What needs to be done:
Return only those lines of the listing in which "height" appears.

Records provided:
=== Begin Enclosure ===

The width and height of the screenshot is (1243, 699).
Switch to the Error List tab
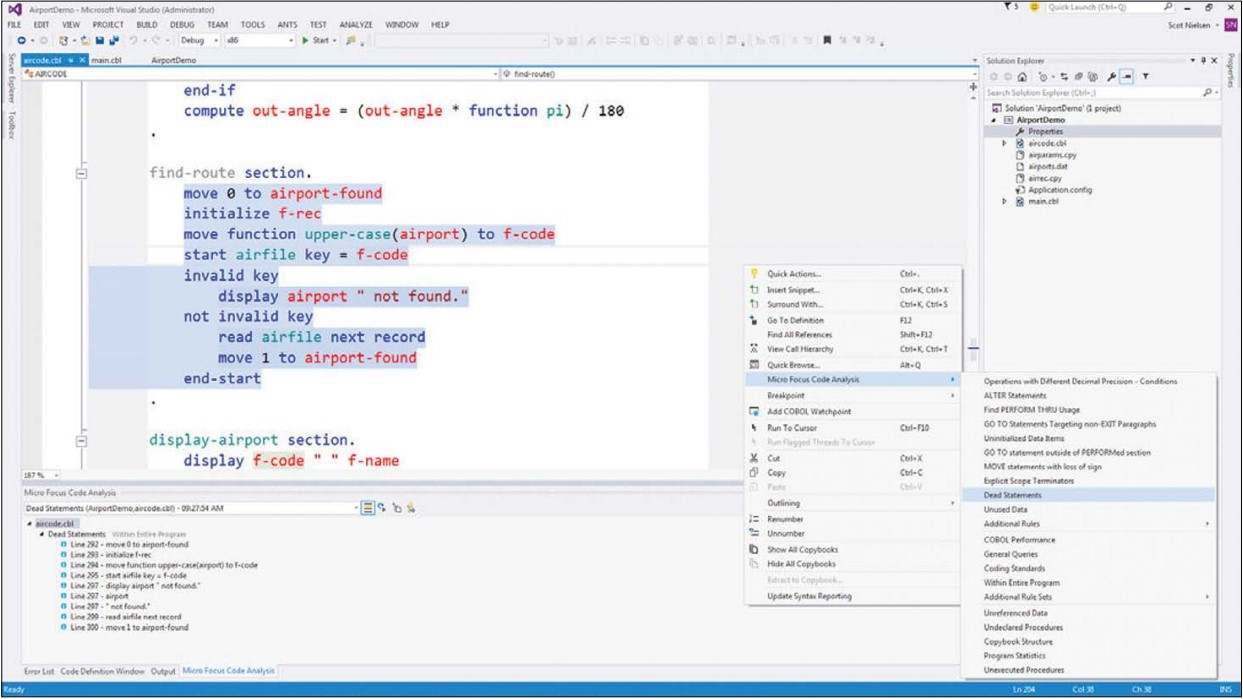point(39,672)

=== End Enclosure ===
=== Begin Enclosure ===

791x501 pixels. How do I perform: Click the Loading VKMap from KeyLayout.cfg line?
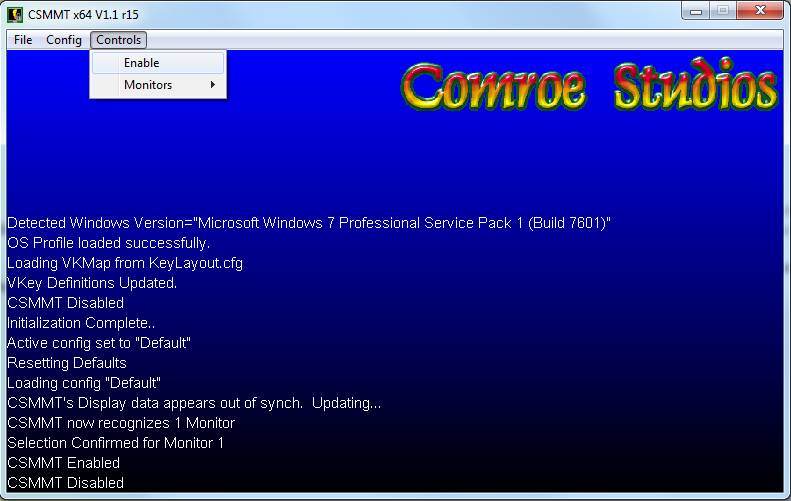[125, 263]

=== End Enclosure ===
=== Begin Enclosure ===

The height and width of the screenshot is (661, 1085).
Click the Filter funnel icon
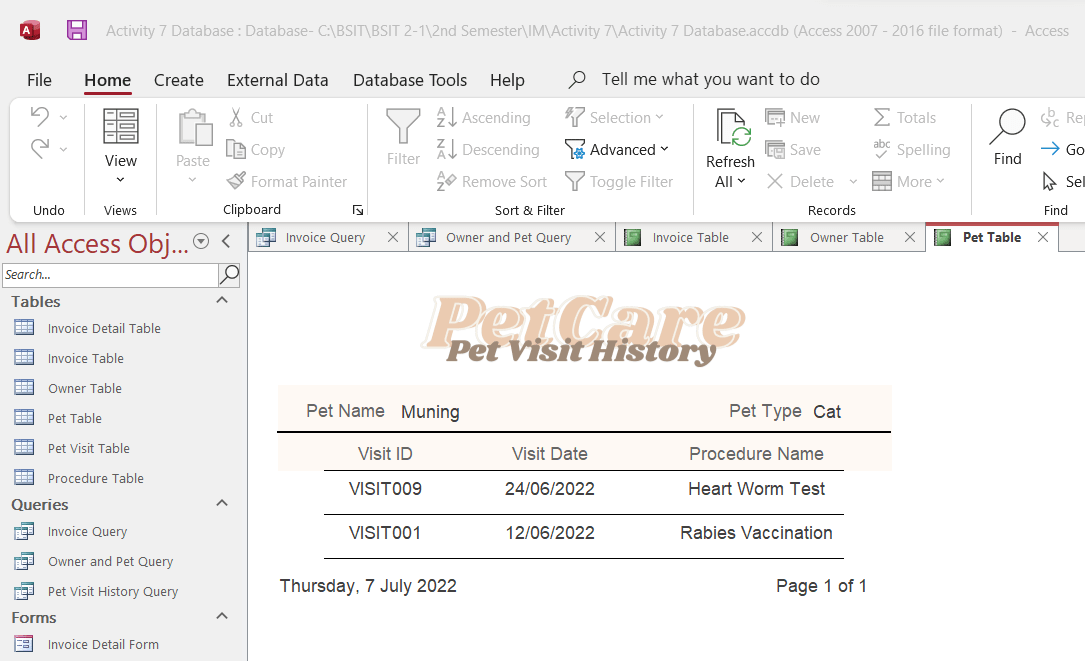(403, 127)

=== End Enclosure ===

Result:
The width and height of the screenshot is (1243, 699).
The height and width of the screenshot is (661, 1085).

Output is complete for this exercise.